A few things about decision making are consistently true every time I make one, including in the era of Covid-19:

  • Decisions are unique. I rarely, if ever, face the same situation and circumstances twice
  • There is a penalty to being wrong. And often a higher penalty to being more wrong
  • Gathering information and analysis can be helpful in being ‘less’ wrong and more right
  • Spending too much time collecting information can also be costly by delaying the value of our actions and missing opportunities (among other losses)

What is the right, goldilocks level of information gathering? How do I practically implement it in a world where we each have to make many decisions every day?

Low cost, reversible decisions are easy – make a decision and move forward. In this arena, momentum and bias for action outweigh the value of perfection. A major change (which happens about 5% of the time) can easily be absorbed by our organization and system. While generally helpful, this approach is not relevant to COVID-19 where downside and systemic risks are high – and there is no room to move in reverse

Two other habits and practices have become really handy, especially in more complex situations. The situation with Covid-19 seems to lend itself to both

1.      Triangulation. Looking at the problem from different sides or different situations and pressure testing the answer. This includes developing different scenarios and getting the input of others who either have been down a similar path or know something that I don’t. I know I am done when my answer pretty well converges and is robust (ie not changing) under new inputs or scenarios. I use this more often in one way decisions – where we need to decide and move on and there is less opportunity to back track: contracting terms, manufacturing, or a hiring decision.

2.      Smart iteration. We work hard to identify the information that we wish we knew. We create a first version of our answer, which is a best guess at the time. We are very explicit about the hypotheses we are testing or beliefs guiding us. Importantly, we build in information gathering as a core part of our initial solution, so we can learn and iterate over time.  This is more common in marketing scenarios, for example, where two messages can be tested or two approaches to trade shows can be trialed. Or beliefs and hypotheses about customer behavior can be validated or refuted.
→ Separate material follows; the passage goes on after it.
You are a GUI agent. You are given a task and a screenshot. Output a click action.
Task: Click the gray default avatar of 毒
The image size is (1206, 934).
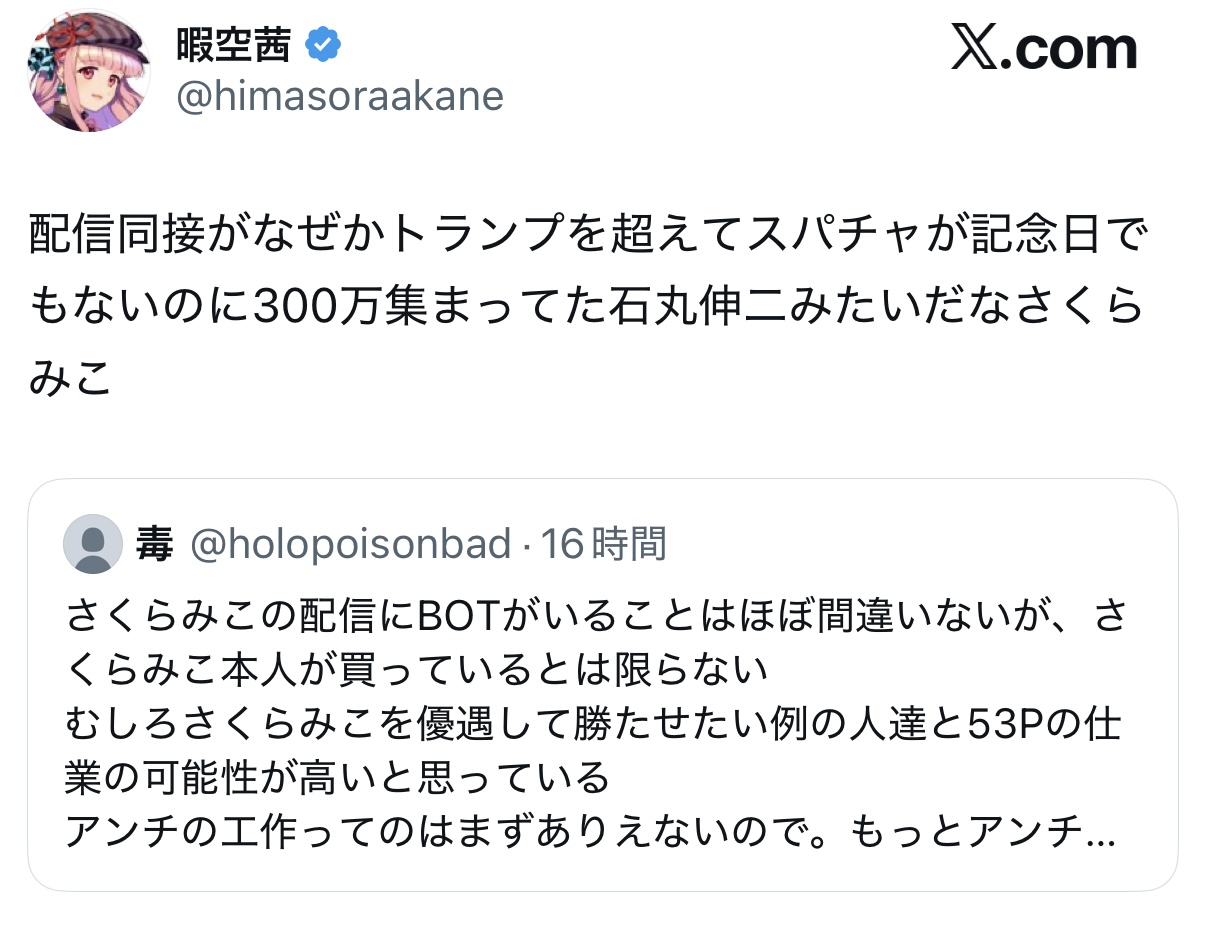pyautogui.click(x=93, y=544)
In the case of COVID-19, triangulation means looking to advice from the CDC and other agencies, as well as legal experts, business groups and organizations like ours.

Smart iteration is underway as information is evolving and our response can evolve as new best practices and recommendation emerge – enhancing the preparation of our company, service to our customers, support to our team, and communication with our suppliers.

We are fortunate that we can stand on the shoulders of giants – improving our responses based on the thousands of healthcare and infectious disease specialists, supply chain experts, and small business leaders weighing in.

A huge thank you to everyone involved in getting the US and world through this. We know there is more to come and that the system may be overwhelmed – we appreciate your expertise and preparation.